- **EXERCISE BRIEF**: Leave the pictures out, and repeat exactly each line from the one that holds "You are a computer-use" through the final line of the entries below.

- **EXTRACTED DATA**:
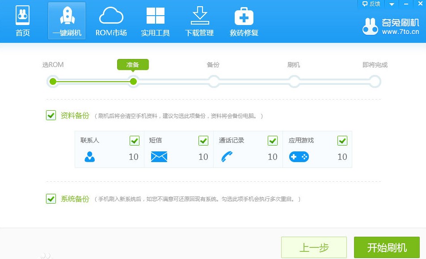The width and height of the screenshot is (426, 259).
Task: Open the titlebar dropdown arrow
Action: [x=392, y=4]
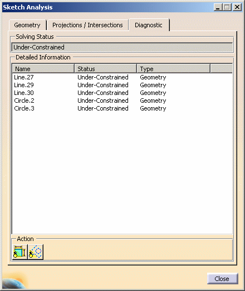The width and height of the screenshot is (245, 291).
Task: Select the Diagnostic tab
Action: tap(149, 25)
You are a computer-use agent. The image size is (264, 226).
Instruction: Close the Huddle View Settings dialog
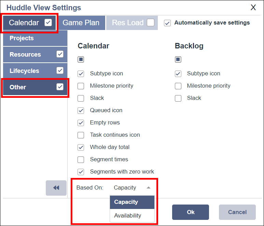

- **TASK OUTPUT**:
You are a computer-use agent. The image size is (264, 226).
Instruction: Close the Huddle View Settings dialog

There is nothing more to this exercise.